Commitment

The boss reached across the table and handed me a manila folder.  “This,” he said with an edge of gravitas to his tone that was a beyond his normal cadence, “is how a project handoff is supposed to go.”  Several months earlier, my first project had been handed to me by necessity due to a flurry of tragedies striking the company at one time.  When the dust settled, there was a project that needed managing and the only one available to handle it was me.  What followed was a wild ride on the crash course of project management.  But while I rode out the turns and loops on that wild ride, the company was slowly righting itself in the wake of multiple health emergencies in key leadership and loss of supporting personnel.  Now, very near the end of that first project, I was sitting in the conference room directly opposite my boss, receiving my next project folder.

He was right, this time was very different.  The project had a clear set of budgets for me to work from, there was a list of recommended subcontractors, a window list, a door list, a lumber list; everything I didn’t have from the first project, and everything I needed for a good launch and a good schedule.  I felt the heavy weariness that had haunted me over the course of that first project sloughing off as I reviewed the contents of this folder.  With this tool kit in hand, and the hard-won experience I had earned over the last four wild months, I could do this, and I could do it well.

Still, I procrastinated starting the project.  I set up my subs, wrote out their contracts, set up my materials, and set up my schedule, but I could not bring myself to set the actual start date.  The project was a small addition on an easily accessible side of a large house in and area I was quite familiar with.  The owners were nice, reasonable people, the house was not particularly old, was plumb and square, and everything was ready to go.  But when I looked at the large, clean stucco wall that was all but begging me to put a hammer through it, pressure rose in my chest and I could feel the blood hammering in my temples.  What would I find under that stucco?  What had I forgotten?  I felt very confident in my management of the world of known challenges, but what of the ones that remained unknown?  I had just navigated several months of constant engagement with my own lack of knowledge and experience.  I had fought well, but the process had been humbling and at times, humiliating.  Maybe I was better prepared this time, but I was still firmly in touch with my own weaknesses, had no illusions over my still very novice experience level, and knew that it was the unknowns that are the hardest challenges to overcome.

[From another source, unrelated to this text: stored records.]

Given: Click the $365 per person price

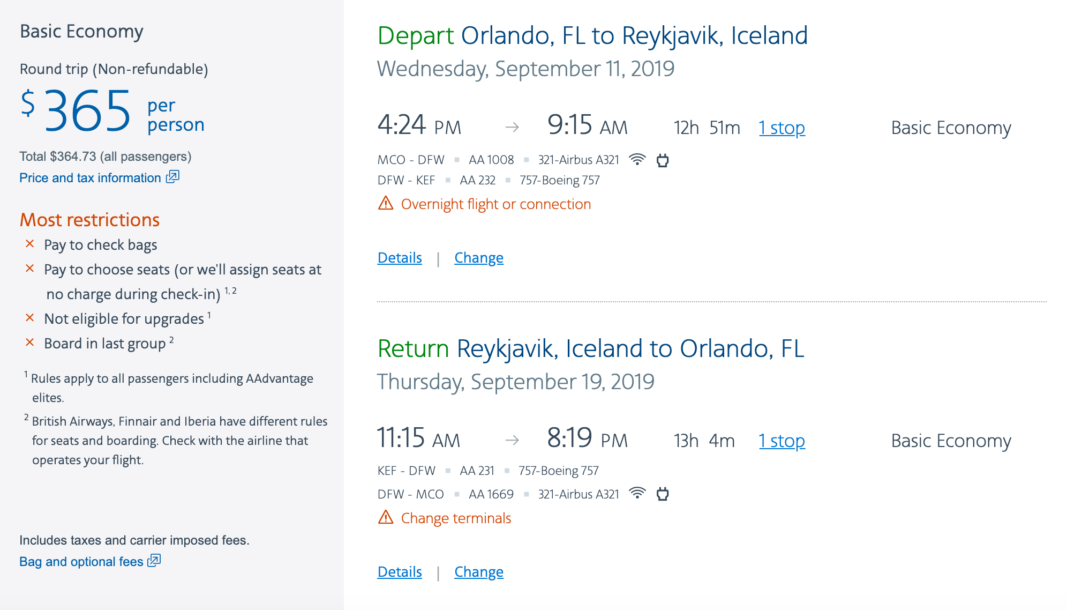Looking at the screenshot, I should click(87, 111).

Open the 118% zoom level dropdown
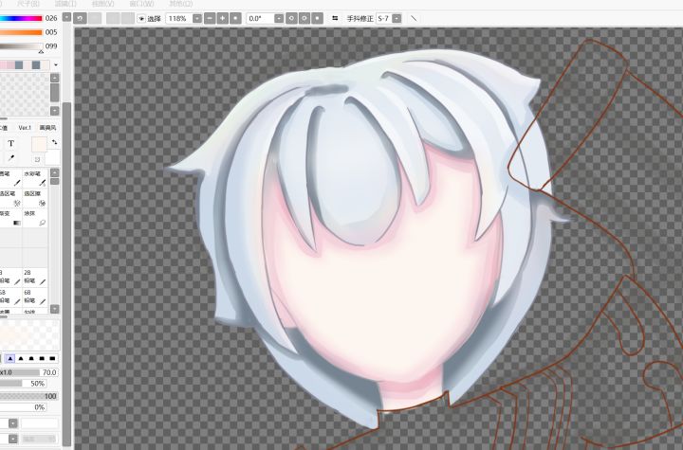tap(197, 18)
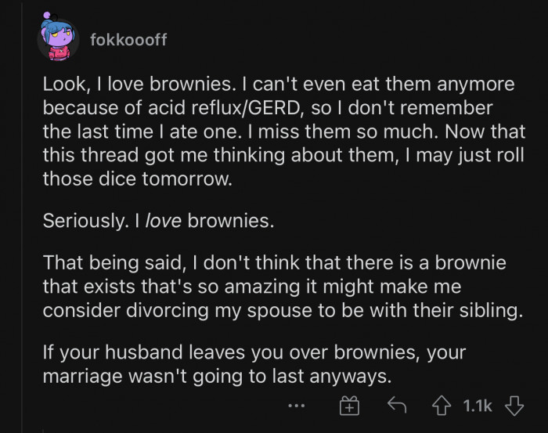Screen dimensions: 548x433
Task: Click the reply arrow icon
Action: point(398,406)
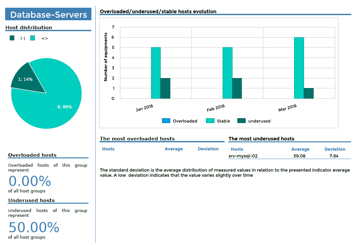Click Hosts header in overloaded hosts table
Viewport: 356px width, 248px height.
pyautogui.click(x=108, y=149)
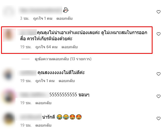Reply to the highlighted 64-likes comment
Viewport: 163px width, 129px height.
(x=69, y=47)

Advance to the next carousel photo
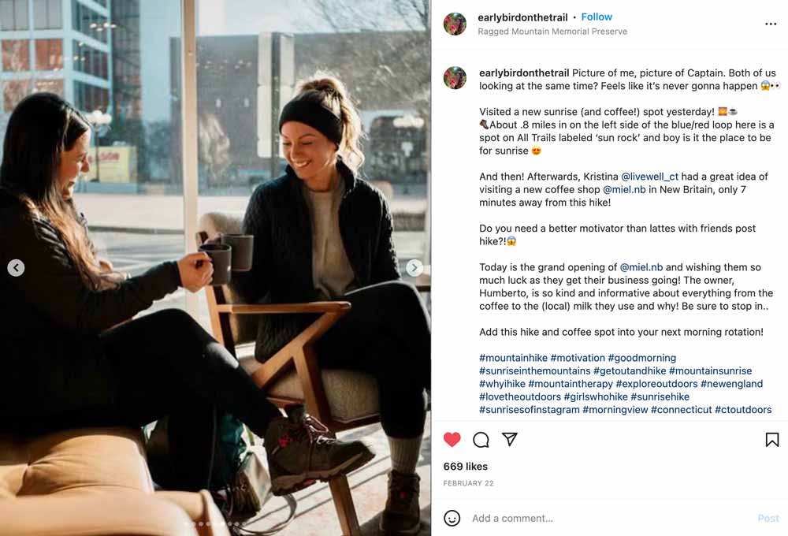pos(414,267)
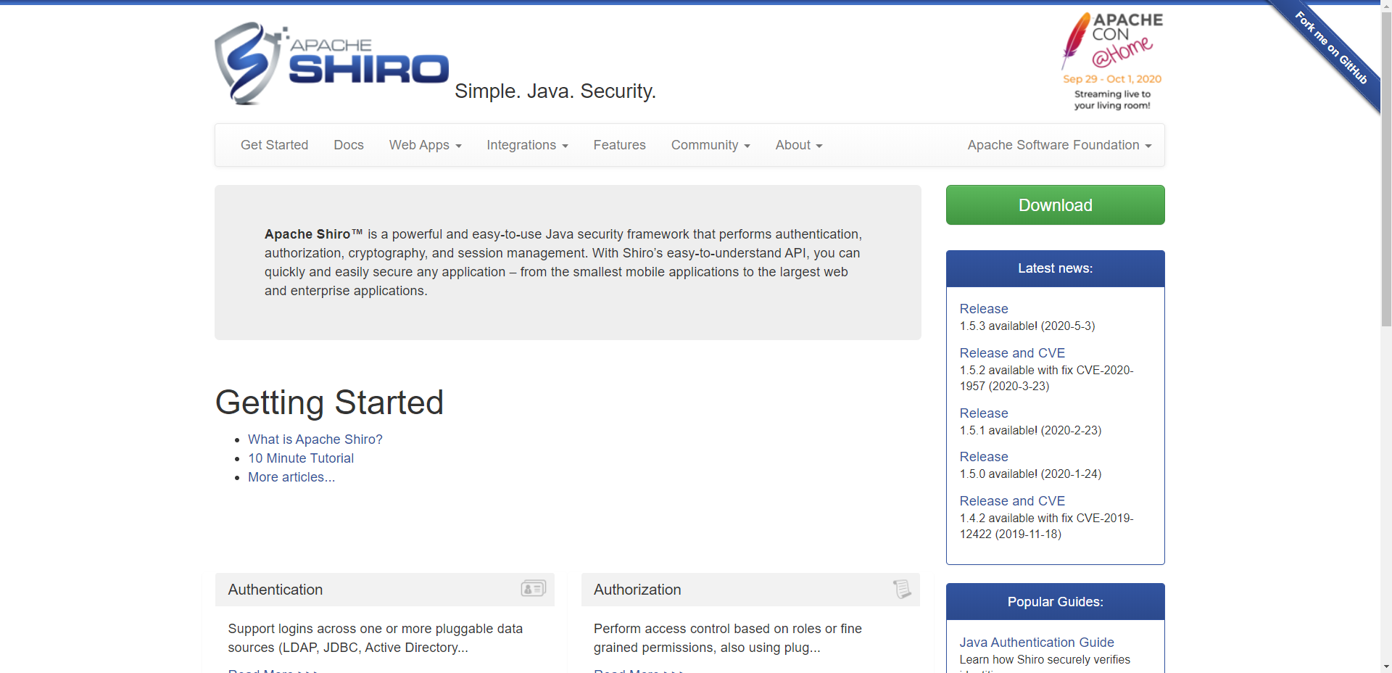
Task: Open the 10 Minute Tutorial link
Action: click(x=301, y=458)
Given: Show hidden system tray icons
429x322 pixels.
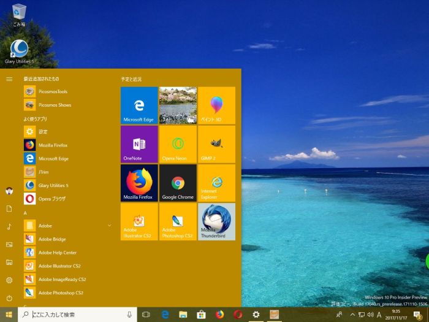Looking at the screenshot, I should [x=352, y=315].
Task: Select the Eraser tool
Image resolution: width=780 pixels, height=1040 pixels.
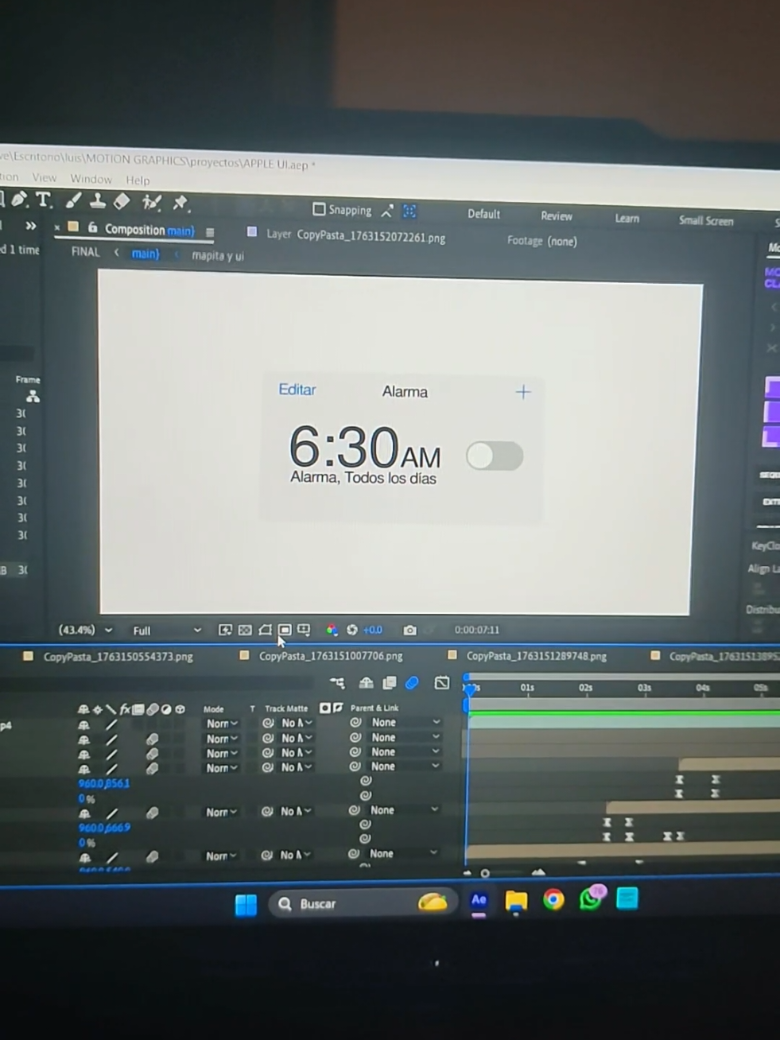Action: click(121, 200)
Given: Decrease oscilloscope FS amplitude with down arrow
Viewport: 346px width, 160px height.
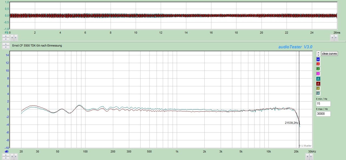Looking at the screenshot, I should [x=5, y=39].
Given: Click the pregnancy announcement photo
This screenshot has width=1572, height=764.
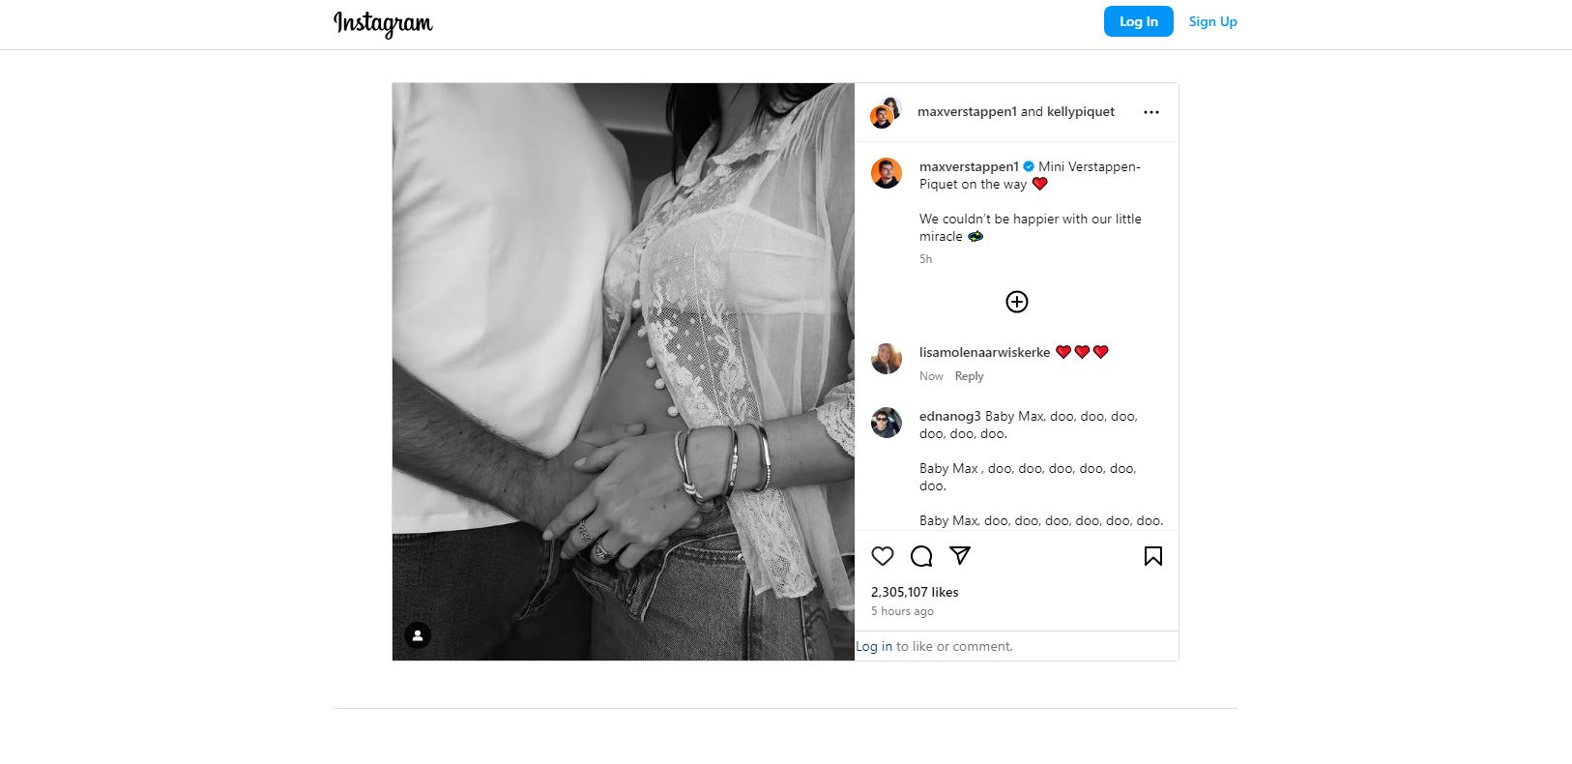Looking at the screenshot, I should coord(624,371).
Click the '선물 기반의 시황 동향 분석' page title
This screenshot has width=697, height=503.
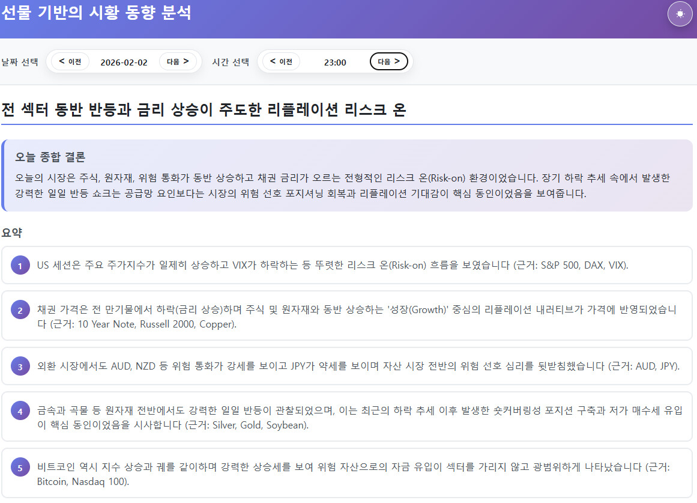tap(96, 13)
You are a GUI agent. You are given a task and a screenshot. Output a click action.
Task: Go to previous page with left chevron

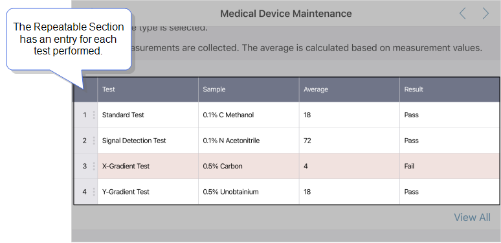click(462, 14)
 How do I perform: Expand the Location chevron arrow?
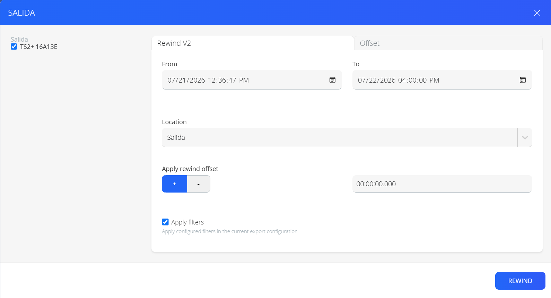(x=525, y=137)
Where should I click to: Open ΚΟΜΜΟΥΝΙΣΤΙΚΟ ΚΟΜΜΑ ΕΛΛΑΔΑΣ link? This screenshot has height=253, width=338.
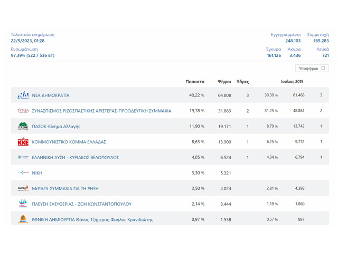[x=69, y=142]
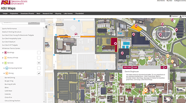
Task: Expand the Buildings tree category
Action: (x=3, y=53)
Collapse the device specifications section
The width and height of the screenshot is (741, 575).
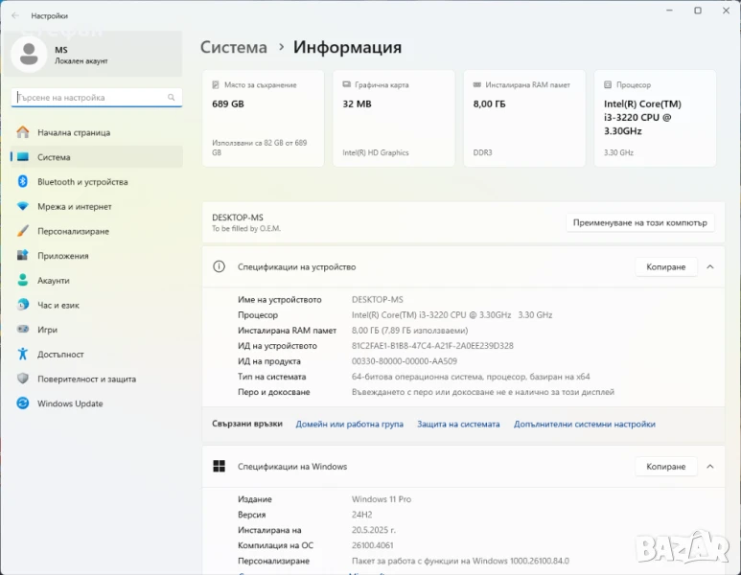[x=709, y=267]
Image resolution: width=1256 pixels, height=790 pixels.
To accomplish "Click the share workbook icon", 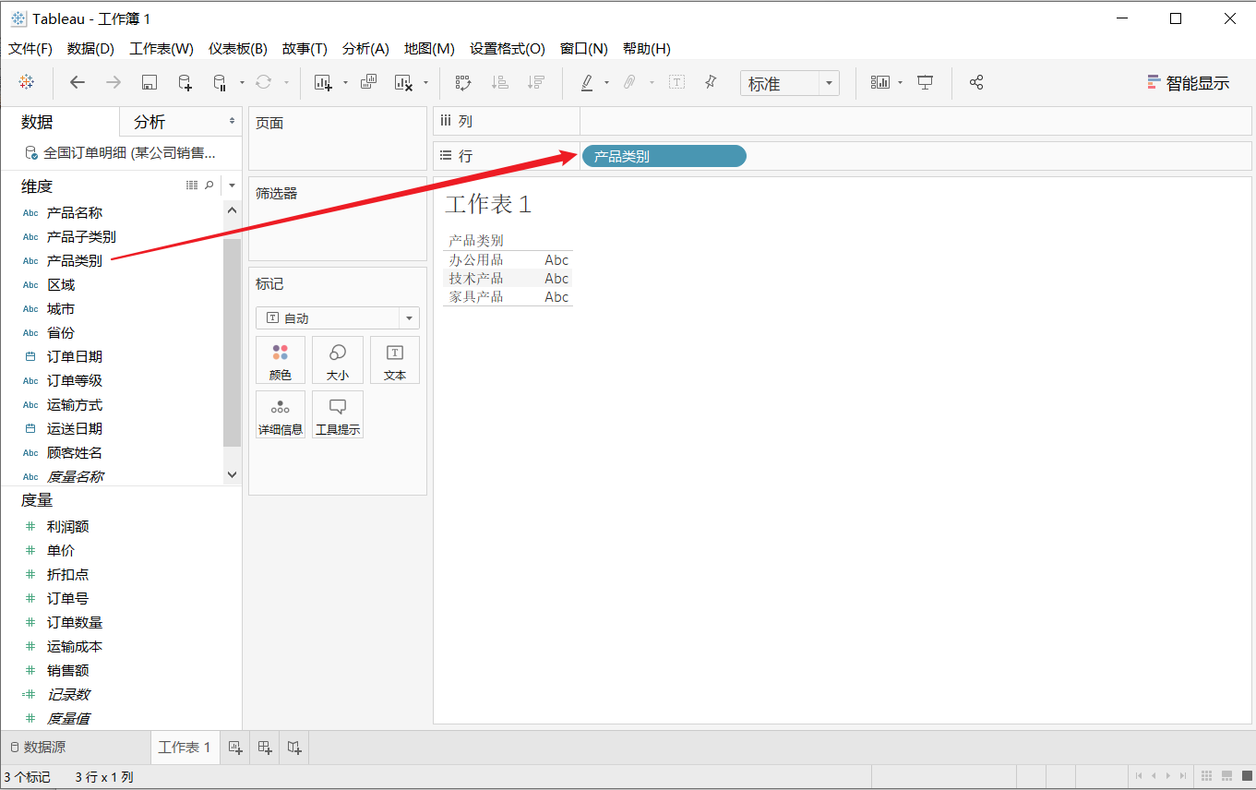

There was a safety here standing and looking at the stucco, but not busting into it.  Here on the outside I could make myself busy poring over the plans, budgets, lists, and contracts, forcing myself to find more details that I could convince myself needed more thought and organization before I started.  Once I actually swung the hammer through the stucco, I was at the mercy of the project.  Whatever I had missed would be revealed in time; exposed by the exacting and relentless hand of the project.  Furthermore, when that first blow pierced the diaphragm of the wall, the house was open and made vulnerable to the elements, and there would be no stopping until the addition was built and the wall was sealed back up around it.  To strike the first blow was to make real the commitment to see the project to a finished state and devote myself to solving all of the problems that arose within; those seen and unseen.  It was safe, comfortable, and easy to procrastinate here on this side of the project, but every form of progress lay on the far more uncertain opposite side of that hammer blow.

It took a few minutes dedicated time for me to actually define the fears and concerns that kept me in the relative safety of preconstruction limbo, but eventually I was able to name the problem accurately as a fear of commitment.  Given my limited and recent chaotic experience managing projects, my fears very rationally longed for the level of safety and comfort of that preconstruction limbo.   Yet another part of me knew that the security in inactivity was temporary at best, and largely illusory.  The only real path was forward.  Once those fears and concerns had been named, it was not hard at all for me to adjust my grip on the 8 pound sledge and drive it right through the stucco.  We were under way, and it felt good.  Of course there are no promises that the project wouldn’t go south five minutes after initiation and certainly no guarantees that I wouldn’t fail and fall headlong, but I was as well prepared as I knew to be, I was surrounded by an excellent supportive cast, and when you think about it, most promises for comfort and security are illusory anyways; to live is to risk. 

That project went very well.  The owners were some of the sweetest I’ve ever worked for; they brought us coffee every morning and sweets in the afternoons.  They gave us nicknames (I was Smiley) and when the project was over, they gave me a collage of photos they had taken of us working on the house as a visual record of the whole achievement.  It didn’t go perfectly; we had to set insulation in 114 degree weather, we broke a window in transport, and I made a mistake installing the stain grade window trim, but when the problems came up, we found them and fixed them and the finished product was neat, clean, on budget, and almost on time.

To this day, the image of that unbroken stucco wall remains a symbol of commitment in my head.  My process working through that dilemma was pivotal in my maturation, and indeed some five years after the completion of this project, I drew deeply from this when I made the largest commitment of my life.  My wife and I celebrate our tenth anniversary this month, and our shared endeavor has proven itself to be the greatest adventure of our lives.  It’s a gift, and I’m grateful for any and all of my experiences that brought me to the place where I was willing to step through my fears and freely engage in a new and scary level of commitment.